──────── Texte extrait

Contes cruels de la jeunesse japonaise est le second film réalisé par Nagisa Oshima.

Je l'ai vu dans le cadre d'un festival Toute la mémoire du monde au Cinespace de Beauvais en version dîte restaurée, dans de magnifiques couleurs. Un expert du cinéma japonais a parlé du film en introduction. Et je dirais " heureusement " car ce n'est pas une oeuvre facile et je ne suis pas certaine d'avoir réussi à la regarder avec autant de détachement.

Car en effet, les relations auxquelles nous assistons entre une jeune fille japonaise et un jeune homme délinquant sont teintées de violences et de cruauté. Attirée par l'univers marginal ( en rupture avec la société traditionnelle et rigide d'alors ) du jeune homme et sans doute amoureuse, la jeune femme se laisse entraîner dans une spirale/un tourbillon de violences sexuelles et relationnelles imprégnées de sado-masochisme consenti.

J'ai trouvé le film dur et violent mais les explications initiales de l'enseignant spécialiste m'ont permis de la resituer dans un contexte politique et historique, ce qui évite les jugements moralistes et à l'emporte pièce sur ce film. Le personnage masculin est bien loin d'être sympathique mais la construction du film montre un processus de déconstruction des repères et le poids de la transgression dans une société très rigide et d'une certaine façon très violente par les entraves qu'elle oppose à une jeunesse qui se cherche.

De plus des sujets tabous sont évoqués de façon brutale, encore une fois en rupture avec les codes de l'époque : la prostitution, l'avortement clandestin, le viol et la perversité qui s'exerce dans cette société patricarcale au détriment des femmes.

────────────────

§ **Consigne**: D'après la critique du film de Nagisa Oshima, dans quel cinéma la projection a-t-elle eu lieu ?

──────── Extrait des données

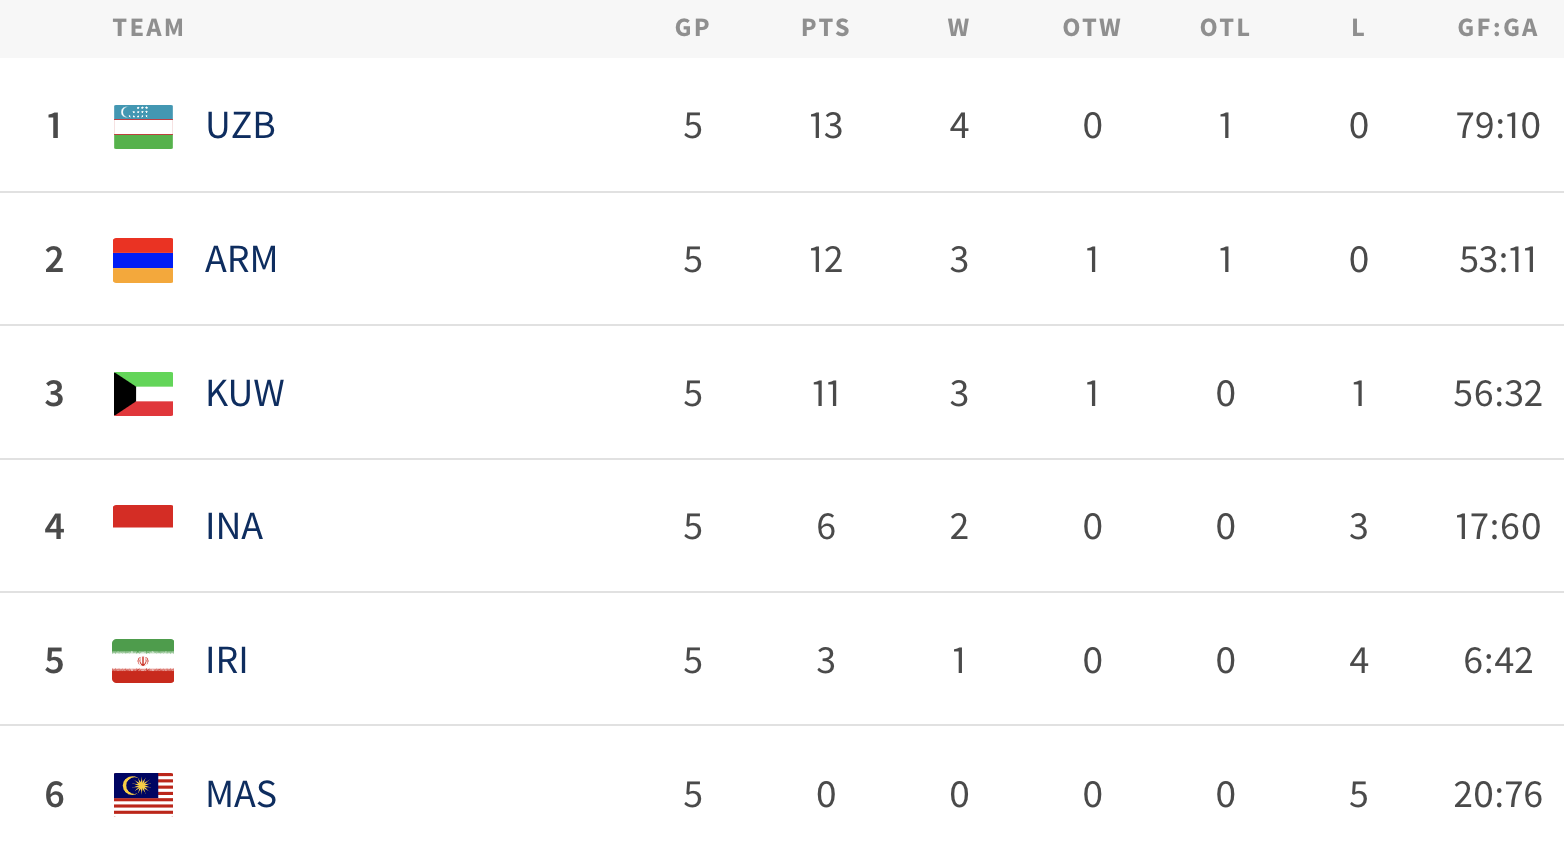Click the Kuwait flag icon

────────────────

§ **Corrigé**: Au Cinespace de Beauvais, dans le cadre du festival Toute la mémoire du monde.